GOAL OF THE EXERCISE: For each line below that includes the word "computer", make a copy.
──────── DATA SECTION ────────
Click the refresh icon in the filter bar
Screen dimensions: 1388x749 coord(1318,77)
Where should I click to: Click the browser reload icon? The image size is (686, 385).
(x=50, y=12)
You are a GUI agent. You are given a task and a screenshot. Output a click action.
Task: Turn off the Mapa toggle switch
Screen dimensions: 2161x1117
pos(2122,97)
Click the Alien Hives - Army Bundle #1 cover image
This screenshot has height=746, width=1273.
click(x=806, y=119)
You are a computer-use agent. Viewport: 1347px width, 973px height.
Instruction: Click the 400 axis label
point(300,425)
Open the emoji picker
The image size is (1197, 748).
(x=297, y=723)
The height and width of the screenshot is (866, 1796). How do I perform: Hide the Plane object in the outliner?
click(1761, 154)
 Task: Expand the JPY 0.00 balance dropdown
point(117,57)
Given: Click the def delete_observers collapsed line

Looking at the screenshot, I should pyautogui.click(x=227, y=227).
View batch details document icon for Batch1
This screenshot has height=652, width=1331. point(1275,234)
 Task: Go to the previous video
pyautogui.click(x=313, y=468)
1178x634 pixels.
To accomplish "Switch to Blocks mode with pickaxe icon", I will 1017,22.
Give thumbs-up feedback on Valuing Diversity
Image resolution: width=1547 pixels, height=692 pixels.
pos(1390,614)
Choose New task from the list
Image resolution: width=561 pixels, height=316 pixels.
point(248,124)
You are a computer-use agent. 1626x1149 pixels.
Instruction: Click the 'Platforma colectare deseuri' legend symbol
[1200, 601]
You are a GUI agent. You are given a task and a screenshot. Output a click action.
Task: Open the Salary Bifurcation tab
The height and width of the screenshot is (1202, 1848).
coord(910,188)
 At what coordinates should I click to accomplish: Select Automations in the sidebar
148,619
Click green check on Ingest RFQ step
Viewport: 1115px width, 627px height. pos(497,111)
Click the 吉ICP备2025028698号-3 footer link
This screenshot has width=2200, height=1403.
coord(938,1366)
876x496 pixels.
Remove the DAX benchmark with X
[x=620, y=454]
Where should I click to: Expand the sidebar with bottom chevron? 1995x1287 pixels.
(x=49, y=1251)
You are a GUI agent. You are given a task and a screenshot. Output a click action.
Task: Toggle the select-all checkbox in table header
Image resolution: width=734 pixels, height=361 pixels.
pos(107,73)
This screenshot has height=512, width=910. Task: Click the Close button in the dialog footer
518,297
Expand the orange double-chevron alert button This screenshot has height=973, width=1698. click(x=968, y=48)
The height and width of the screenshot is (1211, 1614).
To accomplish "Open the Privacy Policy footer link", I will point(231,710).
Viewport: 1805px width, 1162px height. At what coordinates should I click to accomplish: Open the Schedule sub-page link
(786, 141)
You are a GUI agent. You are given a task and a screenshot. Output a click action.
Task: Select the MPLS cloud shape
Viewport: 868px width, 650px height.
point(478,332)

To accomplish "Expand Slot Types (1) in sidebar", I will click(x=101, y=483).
────────
WRITTEN ANSWER:
You are a computer-use agent. Viewport: 1347px width, 973px height.
You are a computer-use agent. 1626x1149 pixels.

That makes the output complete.